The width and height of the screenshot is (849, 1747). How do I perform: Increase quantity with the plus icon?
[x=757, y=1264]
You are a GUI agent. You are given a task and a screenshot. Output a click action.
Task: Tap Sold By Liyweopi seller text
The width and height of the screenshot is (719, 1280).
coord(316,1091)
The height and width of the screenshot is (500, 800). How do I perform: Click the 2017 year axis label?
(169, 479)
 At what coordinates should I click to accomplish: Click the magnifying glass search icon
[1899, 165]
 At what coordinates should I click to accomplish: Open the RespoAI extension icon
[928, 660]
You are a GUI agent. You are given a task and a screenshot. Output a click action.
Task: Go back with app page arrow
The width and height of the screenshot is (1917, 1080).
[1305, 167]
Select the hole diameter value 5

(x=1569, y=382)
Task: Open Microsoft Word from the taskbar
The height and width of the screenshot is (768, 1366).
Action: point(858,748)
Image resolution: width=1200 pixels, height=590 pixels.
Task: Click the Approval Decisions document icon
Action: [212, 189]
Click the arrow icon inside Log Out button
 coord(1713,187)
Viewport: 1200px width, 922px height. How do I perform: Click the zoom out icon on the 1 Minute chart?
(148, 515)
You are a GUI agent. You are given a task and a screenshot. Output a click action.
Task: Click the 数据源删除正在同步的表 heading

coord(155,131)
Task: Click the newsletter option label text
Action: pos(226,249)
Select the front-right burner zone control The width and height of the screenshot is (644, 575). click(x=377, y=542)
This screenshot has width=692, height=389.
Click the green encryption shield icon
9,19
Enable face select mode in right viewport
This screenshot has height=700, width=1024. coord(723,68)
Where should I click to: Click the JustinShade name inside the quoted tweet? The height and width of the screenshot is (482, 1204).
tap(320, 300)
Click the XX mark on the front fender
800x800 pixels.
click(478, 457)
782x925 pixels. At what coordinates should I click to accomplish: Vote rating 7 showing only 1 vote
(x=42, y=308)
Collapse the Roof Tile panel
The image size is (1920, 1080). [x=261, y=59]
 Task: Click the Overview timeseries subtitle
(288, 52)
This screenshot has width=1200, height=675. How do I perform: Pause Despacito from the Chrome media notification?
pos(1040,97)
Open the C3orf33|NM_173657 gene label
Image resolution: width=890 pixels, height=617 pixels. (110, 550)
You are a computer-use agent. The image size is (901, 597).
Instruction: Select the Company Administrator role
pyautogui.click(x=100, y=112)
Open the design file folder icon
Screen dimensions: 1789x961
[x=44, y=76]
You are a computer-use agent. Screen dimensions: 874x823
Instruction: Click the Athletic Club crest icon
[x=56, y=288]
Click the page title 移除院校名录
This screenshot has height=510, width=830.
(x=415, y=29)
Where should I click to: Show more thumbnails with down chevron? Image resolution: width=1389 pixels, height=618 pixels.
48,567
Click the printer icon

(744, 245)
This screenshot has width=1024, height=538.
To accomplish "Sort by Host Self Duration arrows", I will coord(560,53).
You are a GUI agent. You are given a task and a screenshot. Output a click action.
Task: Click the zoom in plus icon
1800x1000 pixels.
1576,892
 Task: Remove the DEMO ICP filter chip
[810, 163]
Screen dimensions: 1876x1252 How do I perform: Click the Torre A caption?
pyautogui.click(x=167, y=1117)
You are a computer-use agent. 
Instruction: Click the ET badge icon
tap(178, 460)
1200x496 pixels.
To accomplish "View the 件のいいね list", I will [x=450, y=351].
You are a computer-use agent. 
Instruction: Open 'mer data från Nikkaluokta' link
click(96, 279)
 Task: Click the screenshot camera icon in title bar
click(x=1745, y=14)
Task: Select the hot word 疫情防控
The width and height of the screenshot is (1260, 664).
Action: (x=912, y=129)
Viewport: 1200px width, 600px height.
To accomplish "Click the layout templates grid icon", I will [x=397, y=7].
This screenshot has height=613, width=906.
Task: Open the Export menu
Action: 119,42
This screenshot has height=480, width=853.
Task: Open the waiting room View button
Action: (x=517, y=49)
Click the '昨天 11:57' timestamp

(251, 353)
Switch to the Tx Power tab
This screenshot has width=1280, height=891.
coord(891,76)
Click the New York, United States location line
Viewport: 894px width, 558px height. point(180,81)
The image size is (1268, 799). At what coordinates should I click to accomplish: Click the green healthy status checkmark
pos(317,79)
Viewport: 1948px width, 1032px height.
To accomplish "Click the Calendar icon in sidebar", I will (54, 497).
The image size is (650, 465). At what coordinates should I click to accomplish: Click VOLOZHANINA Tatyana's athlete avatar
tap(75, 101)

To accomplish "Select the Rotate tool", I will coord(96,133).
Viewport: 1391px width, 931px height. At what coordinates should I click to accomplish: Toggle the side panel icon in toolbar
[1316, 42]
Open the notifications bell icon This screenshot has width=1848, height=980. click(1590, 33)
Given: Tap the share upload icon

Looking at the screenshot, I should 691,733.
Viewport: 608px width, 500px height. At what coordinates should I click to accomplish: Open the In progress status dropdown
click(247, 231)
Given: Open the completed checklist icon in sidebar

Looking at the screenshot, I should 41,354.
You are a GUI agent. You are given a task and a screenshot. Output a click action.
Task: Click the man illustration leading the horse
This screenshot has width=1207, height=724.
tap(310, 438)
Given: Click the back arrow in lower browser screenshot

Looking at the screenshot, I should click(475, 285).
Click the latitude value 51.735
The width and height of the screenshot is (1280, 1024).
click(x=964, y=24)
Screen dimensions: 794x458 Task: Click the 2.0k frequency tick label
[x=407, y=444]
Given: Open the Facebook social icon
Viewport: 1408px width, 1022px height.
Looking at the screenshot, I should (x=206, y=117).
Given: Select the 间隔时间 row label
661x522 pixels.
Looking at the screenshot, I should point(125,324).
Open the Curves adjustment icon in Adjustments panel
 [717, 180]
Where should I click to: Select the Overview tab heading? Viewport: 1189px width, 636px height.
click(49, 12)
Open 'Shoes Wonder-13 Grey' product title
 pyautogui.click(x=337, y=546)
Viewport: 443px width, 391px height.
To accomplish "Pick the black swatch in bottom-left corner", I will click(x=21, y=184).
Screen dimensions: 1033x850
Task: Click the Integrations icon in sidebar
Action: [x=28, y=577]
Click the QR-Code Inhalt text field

#####

#### Task instructions:
Nothing but an exact copy of the lines from the first one above through the line holding "Task: Open Microsoft Word from the taskbar" should be returned.

#### Task answer:
The width and height of the screenshot is (849, 1747). How do I perform: Increase quantity with the plus icon?
[x=757, y=1264]
You are a GUI agent. You are given a task and a screenshot. Output a click action.
Task: Tap Sold By Liyweopi seller text
The width and height of the screenshot is (719, 1280).
coord(316,1091)
The height and width of the screenshot is (500, 800). How do I perform: Click the 2017 year axis label?
(169, 479)
 At what coordinates should I click to accomplish: Click the magnifying glass search icon
[1899, 165]
 At what coordinates should I click to accomplish: Open the RespoAI extension icon
[928, 660]
You are a GUI agent. You are given a task and a screenshot. Output a click action.
Task: Go back with app page arrow
The width and height of the screenshot is (1917, 1080).
[1305, 167]
Select the hole diameter value 5

(x=1569, y=382)
Task: Open Microsoft Word from the taskbar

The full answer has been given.